HIV Serosorting in Men Who Have Sex With Men: Is It Safe?

From JAIDS: Journal of Acquired Immune Deficiency Syndromes

Matthew R. Golden, MD, MPH; Joanne Stekler, MD, MPH; James P. Hughes, PhD; Robert W. Wood, MD

Authors and Disclosures

Published: 01/12/2009

hiv-danger

Abstract and Introduction
Abstract

Background: Serosorting is the practice of preferentially having sex with partners of concordant HIV status or of selectively using condoms with HIV-discordant partners.
Methods: We evaluated the epidemiology of serosorting among men who have sex with men (MSM) seen in a sexually transmitted disease clinic, Seattle, WA, 2001-2007, and defined the percentage of visits during which MSM tested HIV positive based on whether they reported nonconcordant unprotected anal intercourse (UAI), UAI only with partners thought to be HIV negative (serosorters), no UAI, or no anal intercourse.
Results: Men reported serosorting during 3295 (26%) of 12,449 visits. From 2001 to 2007, the proportion of visits during which men reported serosorting increased (P = 0.02); this change was greater among HIV-infected MSM than among HIV-uninfected MSM. Among men who tested HIV negative in the preceding year, HIV tests were positive in 49 (3.5%) of 1386 who reported nonconcordant UAI, 40 (2.6%) of 1526 serosorters, 28 (1.5%) of 1827 who had only protected anal intercourse, and 0 of 410 who had no anal intercourse (P < 0.0001); 32% of new HIV infections occurred in serosorters. The prevalence of HIV was higher among serosorters tested during 2004-2007 than among those tested during 2001-2003 (0.85% vs. 3.2%, P = 0.03).
Conclusions: Serosorting offers MSM limited protection from HIV.

Introduction

Studies conducted in the early 1990s documented that men who have sex with men (MSM) use condoms more often with partners of discordant HIV status than with HIV-concordant partners.[1-3] Subsequent reports compared the sexual mixing patterns of HIV-infected and -uninfected MSM and found that MSM disproportionately have sex with partners of the same HIV status,[4,5] an observation that is consistent with findings from studies restricted to either HIV-infected[6-10] or HIV-uninfected MSM.[11,12] More recently, we observed that among HIV-infected MSM receiving medical care at the largest HIV clinic in Seattle, WA, 24% reported that they had decided not to have sex with another man in the last year because that potential partner was HIV negative and that 31% thought that a potential partner decided not to have sex with them because they were HIV infected.[13] These studies document what is now widely referred to as serosorting.[14]

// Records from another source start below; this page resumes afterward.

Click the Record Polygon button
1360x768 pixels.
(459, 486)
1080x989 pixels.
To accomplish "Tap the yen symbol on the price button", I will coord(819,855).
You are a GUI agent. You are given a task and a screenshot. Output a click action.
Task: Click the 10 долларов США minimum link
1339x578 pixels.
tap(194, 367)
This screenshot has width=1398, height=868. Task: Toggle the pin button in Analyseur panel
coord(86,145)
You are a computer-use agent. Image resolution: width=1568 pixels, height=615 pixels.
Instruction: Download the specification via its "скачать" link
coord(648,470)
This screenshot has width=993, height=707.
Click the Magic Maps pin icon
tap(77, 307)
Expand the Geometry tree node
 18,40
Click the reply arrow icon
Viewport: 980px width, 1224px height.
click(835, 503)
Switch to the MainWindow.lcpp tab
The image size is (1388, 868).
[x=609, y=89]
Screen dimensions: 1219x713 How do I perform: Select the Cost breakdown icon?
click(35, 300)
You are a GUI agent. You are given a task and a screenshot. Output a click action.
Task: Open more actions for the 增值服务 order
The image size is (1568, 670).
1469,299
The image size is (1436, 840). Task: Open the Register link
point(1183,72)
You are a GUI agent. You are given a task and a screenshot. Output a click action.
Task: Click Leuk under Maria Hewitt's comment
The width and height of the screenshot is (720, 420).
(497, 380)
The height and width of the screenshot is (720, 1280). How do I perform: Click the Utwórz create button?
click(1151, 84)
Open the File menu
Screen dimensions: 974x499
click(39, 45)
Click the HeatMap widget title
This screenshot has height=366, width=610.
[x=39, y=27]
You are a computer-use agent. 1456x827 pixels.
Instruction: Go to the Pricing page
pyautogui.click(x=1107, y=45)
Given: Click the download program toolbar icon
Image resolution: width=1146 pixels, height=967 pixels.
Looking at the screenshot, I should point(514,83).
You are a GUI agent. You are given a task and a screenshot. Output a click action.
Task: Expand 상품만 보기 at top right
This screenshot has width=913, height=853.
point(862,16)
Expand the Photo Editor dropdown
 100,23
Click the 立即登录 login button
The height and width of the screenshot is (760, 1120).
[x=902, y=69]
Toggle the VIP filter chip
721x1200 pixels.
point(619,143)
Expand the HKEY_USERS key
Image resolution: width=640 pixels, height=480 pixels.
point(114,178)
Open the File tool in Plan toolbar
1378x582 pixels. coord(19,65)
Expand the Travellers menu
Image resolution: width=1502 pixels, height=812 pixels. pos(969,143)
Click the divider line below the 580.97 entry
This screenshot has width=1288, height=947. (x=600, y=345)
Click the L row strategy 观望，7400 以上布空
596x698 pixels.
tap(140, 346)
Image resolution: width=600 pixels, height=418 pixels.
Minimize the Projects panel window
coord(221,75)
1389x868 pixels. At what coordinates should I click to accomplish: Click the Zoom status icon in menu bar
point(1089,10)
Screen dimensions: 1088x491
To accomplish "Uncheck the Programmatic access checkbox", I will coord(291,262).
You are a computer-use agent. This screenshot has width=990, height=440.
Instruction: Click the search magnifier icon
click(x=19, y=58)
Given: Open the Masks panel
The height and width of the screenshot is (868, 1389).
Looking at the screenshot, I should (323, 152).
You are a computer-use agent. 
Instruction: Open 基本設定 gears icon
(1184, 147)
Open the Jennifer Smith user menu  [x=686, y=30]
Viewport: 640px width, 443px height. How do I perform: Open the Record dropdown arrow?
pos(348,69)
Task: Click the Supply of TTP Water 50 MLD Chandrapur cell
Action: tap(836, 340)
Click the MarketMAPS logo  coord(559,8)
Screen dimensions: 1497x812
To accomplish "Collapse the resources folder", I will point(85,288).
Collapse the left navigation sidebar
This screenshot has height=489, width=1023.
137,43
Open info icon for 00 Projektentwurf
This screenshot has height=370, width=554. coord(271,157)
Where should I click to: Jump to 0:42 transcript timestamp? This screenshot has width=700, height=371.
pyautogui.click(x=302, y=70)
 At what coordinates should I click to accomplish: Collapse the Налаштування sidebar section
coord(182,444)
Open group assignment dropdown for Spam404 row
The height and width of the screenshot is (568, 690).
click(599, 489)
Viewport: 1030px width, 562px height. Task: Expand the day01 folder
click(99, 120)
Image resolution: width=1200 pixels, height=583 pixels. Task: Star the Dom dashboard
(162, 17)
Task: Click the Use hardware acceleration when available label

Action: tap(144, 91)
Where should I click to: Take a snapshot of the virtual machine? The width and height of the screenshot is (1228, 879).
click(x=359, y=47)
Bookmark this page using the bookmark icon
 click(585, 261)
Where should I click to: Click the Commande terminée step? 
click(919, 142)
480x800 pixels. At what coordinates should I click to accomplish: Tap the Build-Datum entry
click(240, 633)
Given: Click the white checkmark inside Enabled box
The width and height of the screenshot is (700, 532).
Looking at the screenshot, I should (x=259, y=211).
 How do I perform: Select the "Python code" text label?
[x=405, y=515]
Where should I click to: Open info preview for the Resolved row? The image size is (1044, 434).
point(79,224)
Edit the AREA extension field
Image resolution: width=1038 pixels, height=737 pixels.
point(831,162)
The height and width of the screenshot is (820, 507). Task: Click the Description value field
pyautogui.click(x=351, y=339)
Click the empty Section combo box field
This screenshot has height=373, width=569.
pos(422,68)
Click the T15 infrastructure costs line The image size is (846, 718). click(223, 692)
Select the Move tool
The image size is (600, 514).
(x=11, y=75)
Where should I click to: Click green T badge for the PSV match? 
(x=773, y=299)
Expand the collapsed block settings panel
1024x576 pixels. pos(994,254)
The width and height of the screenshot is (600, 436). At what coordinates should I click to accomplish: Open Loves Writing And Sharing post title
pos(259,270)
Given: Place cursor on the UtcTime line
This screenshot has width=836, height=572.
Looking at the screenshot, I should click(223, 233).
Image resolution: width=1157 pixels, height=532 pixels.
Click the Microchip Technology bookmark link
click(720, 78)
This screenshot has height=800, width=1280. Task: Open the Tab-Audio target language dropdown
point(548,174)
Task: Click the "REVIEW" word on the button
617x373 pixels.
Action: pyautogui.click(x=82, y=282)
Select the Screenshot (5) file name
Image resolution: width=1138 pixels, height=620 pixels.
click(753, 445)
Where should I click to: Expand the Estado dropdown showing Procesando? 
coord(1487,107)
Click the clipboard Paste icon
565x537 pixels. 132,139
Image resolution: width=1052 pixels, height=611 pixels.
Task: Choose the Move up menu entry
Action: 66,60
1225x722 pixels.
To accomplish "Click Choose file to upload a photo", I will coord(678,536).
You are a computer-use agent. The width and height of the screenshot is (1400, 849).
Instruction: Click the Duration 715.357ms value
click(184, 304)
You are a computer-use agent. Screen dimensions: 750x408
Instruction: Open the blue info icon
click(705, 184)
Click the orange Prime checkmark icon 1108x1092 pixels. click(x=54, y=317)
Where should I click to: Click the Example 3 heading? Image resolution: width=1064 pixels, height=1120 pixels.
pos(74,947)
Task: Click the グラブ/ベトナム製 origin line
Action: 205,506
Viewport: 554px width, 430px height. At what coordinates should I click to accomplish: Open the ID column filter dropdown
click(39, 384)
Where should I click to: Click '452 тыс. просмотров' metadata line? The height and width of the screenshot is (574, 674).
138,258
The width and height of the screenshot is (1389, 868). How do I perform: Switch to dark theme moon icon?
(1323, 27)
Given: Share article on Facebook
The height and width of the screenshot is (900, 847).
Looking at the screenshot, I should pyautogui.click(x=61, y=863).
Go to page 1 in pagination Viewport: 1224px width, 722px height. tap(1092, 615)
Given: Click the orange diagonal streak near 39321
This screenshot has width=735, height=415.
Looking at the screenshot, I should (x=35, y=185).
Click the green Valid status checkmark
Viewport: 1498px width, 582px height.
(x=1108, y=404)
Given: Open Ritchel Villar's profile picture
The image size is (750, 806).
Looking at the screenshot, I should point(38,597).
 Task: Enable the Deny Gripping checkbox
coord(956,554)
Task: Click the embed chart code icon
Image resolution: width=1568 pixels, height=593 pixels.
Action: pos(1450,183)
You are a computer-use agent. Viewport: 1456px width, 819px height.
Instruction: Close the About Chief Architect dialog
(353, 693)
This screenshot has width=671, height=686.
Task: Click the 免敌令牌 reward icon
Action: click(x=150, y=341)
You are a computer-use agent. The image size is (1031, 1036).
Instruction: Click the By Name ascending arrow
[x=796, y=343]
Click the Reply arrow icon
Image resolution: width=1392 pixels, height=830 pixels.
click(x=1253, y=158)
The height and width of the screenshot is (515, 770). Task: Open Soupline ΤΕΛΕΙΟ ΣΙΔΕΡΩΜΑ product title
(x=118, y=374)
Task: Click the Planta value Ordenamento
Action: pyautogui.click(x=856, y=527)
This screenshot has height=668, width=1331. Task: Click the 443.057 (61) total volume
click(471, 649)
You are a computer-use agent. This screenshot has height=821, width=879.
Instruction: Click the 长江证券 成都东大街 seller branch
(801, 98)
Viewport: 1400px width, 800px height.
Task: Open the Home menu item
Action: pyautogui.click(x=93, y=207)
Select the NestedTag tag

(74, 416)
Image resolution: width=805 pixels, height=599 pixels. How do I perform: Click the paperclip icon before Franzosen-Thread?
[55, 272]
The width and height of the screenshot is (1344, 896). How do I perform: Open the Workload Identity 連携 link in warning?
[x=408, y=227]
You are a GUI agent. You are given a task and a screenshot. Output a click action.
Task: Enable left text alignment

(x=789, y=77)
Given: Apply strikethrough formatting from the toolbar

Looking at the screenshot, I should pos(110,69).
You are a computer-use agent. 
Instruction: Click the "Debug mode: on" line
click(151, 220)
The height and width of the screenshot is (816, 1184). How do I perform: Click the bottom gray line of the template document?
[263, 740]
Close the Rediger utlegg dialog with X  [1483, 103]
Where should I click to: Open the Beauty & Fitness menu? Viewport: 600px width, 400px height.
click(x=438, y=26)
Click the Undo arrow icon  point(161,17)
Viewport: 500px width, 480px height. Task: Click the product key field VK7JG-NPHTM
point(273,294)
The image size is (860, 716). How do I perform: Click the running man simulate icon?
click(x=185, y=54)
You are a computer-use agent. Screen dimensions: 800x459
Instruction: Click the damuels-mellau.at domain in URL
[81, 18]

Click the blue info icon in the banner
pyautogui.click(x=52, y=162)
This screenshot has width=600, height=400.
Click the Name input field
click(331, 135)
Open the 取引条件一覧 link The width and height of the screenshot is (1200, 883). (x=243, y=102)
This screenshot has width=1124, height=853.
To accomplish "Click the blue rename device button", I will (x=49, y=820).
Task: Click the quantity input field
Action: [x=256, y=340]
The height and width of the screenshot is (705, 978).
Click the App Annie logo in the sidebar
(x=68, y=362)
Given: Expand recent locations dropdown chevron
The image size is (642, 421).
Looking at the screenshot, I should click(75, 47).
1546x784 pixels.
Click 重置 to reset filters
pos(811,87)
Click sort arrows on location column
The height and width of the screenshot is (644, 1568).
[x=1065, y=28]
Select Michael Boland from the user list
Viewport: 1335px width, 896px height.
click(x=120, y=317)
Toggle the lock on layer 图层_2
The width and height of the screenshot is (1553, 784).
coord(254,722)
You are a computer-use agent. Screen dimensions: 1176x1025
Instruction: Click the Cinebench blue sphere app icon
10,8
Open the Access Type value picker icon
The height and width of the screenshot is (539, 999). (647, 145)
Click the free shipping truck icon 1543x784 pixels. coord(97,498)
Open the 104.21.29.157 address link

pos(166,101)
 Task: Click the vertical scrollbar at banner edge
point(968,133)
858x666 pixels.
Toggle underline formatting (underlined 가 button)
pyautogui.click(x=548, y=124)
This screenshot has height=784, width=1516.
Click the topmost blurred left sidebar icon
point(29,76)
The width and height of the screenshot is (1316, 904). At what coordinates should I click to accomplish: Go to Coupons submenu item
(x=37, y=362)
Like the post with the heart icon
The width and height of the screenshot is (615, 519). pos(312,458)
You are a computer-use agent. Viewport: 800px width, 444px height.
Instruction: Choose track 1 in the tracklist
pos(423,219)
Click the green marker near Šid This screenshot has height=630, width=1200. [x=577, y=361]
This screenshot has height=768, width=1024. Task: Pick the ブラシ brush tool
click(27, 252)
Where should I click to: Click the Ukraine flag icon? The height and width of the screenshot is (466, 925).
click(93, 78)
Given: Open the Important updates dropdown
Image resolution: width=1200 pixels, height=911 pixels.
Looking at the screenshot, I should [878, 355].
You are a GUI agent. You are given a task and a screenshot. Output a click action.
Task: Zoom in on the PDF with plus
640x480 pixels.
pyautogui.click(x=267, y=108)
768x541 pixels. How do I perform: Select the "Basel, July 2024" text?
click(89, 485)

Serosorting is the practice of preferentially having sex with partners of concordant HIV status or of selectively using condoms with HIV-discordant partners. Reports from San Francisco, London, and Sydney suggest that this practice may be increasing,[15-18] and some investigators have suggested that increased serosorting may be responsible for preventing large increases in HIV acquisition rates even as rates of bacterial sexually transmitted diseases (STDs) among MSM have risen dramatically.[17] Responding to the increased attention focused on serosorting, some US health departments have developed or funded online resources to advise MSM and medical providers about the practice.[19,20]

The extent to which serosorting protects HIV-uninfected MSM from acquiring HIV is uncertain. Prospective studies have associated HIV acquisition with having unprotected anal intercourse (UAI) with partners that study subjects believe are HIV uninfected[21] and with the number of HIV-uninfected partners a participant reports.[22] These findings suggest that serosorting does not eliminate the risk of HIV acquisition. In particular, serosorting may fail if people misreport their HIV status, either because they do not know they are infected or because they knowingly mislead partners.[13] Although the limits of serosorting remain ill defined, a mathematical modeling study evaluating the risk of HIV acquisition associated with serosorting suggested that because of the high risk of HIV transmission during the period after initial HIV acquisition, the practice may be more risky than having sex with persons with known, long-standing HIV infection.[23] We evaluated the epidemiology and protective efficacy of serosorting among MSM tested for HIV in Seattle, WA.